• [STATED TASK]: List every line of the data below that contains the string "This", treating uppercase and lowercase letters as different.

• [SUPPLIED INFORMATION]:
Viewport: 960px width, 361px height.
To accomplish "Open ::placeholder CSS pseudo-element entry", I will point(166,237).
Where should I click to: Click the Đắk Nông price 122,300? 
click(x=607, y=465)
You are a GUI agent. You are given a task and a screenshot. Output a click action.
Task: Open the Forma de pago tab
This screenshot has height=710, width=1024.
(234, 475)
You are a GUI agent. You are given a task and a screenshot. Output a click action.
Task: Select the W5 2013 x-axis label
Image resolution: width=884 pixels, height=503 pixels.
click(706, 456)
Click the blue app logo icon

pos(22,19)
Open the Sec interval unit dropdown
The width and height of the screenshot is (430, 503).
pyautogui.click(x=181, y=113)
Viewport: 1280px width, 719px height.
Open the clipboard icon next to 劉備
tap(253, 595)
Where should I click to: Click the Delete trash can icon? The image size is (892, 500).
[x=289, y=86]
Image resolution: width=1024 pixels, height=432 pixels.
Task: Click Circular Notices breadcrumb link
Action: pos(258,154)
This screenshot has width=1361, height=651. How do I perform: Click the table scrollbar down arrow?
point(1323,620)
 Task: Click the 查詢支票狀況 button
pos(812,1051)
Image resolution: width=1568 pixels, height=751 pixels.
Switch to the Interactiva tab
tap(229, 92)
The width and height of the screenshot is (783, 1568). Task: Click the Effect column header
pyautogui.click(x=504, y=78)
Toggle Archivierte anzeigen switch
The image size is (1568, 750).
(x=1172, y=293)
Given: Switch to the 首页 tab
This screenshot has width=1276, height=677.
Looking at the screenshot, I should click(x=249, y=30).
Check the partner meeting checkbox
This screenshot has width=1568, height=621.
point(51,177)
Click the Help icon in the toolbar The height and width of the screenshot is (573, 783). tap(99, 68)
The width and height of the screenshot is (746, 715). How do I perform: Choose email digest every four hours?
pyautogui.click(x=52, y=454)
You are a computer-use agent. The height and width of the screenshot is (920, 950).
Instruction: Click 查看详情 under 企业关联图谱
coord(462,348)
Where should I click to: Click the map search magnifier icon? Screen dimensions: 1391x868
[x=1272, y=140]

• [OUTPUT BELOW]:
This screenshot has height=710, width=1024.
This screenshot has width=1361, height=651. How do I perform: Click the table scrollbar down arrow?
This screenshot has width=1276, height=677.
This screenshot has width=1568, height=621.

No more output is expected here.